Gratitude

Sunday, November 29, 2015

The Elsa Project, Part 2

I hope everyone who celebrates Thanksgiving had a good one this past week. Despite the holiday, a craft show and appointments, I still managed to sew Elsa's corset--not once, but twice. This seems to be a recurring theme. I sew an item, for whatever reason it doesn't work, so I make another. Call it a learning curve. (Some curves are steeper than others.)

For my pattern I turned to the tried and true #16 The Corset from Gracefaerie Designs. I've made it several times, always with success. This time I chose a different version of the corset, the one with a solid front. It laces up the back but I chose to close it with either hooks or snaps. I don't know why I second guessed myself here, because the pattern already allows for extra fabric in this version with a slightly wider back piece. For some reason I assumed that I would also need additional fabric in front to make up for not lacing it. Bad idea. Corset #1 ended up way too wide.
Corset #2 in progress (inside out)

That wasn't the only problem. The pattern recommends using a tightly woven medium weight fabric. My knit fabric was not only hard to sew in and of itself, but even more so when paired with a lining that has no stretch. (Why do I do this to myself?) Add to the mix a very basic sewing machine, which offers no stretch stitch, and you have a recipe for disaster. I substituted a small zigzag stitch. This works well on some garments; here it left me with seams too narrow to top stitch. I did the best I could under the circumstances. Not good enough. I could go on listing the mistakes I made putting this corset together but I won't bore you. I think you get the general idea.
Corset #1 (top) and Corset #2 (inside out; bottom)

Another day, another corset.
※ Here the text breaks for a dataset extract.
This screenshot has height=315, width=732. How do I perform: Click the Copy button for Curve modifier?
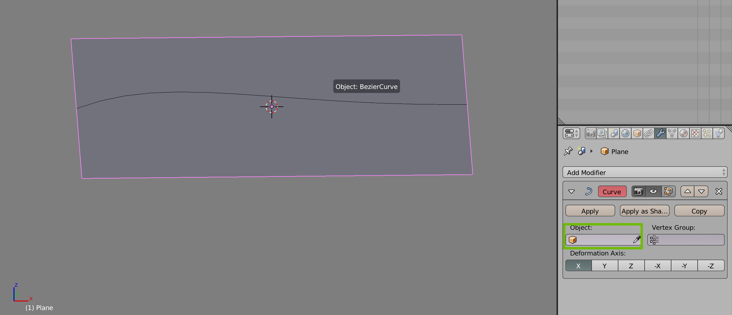tap(698, 211)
I'm still using the wrong weight fabric because it has the look I want; however, this time I'm going to make it work for me. I start by changing to a regular straight stitch. I'm still using the ballpoint needle because why ask for trouble, right? Everything progresses smoothly. There are a couple of places where my thread gets tangled in the knit's loose weave, but I fix those and move forward. Now admit it: you're waiting for something to go wrong. Sorry to disappoint you but Corset #2 is a winner. I fit it on Mirwen and decide I have enough room for snaps in back. Not sure I'm going to keep the silver beads I added to the body suit neckline. The Simplicity pattern adds glitter. No thanks--I've got too much glitter scattered around the room as it is. What I really want is to make another version of the body suit in a tighter knit--if I can find a fabric I like. The light blue knit just doesn't hold up.
Corset #2 (right side out)

The Simplicity pattern for Elsa's costume combines the corset and cape into one piece. I considered doing it that way, then decided I might like to use the corset with other skirts occasionally. That means I need to treat the cape as a separate piece that attaches by means of hooks or snaps. I would have started work on it today except I forgot to measure Mirwen for the length. Oh well, it's too dark to do any more sewing today. The day that started out cloudy, then cleared up to give us a brief hour or so of bright sunshine, finally turned dark again and sent us snow. 'Tis the season.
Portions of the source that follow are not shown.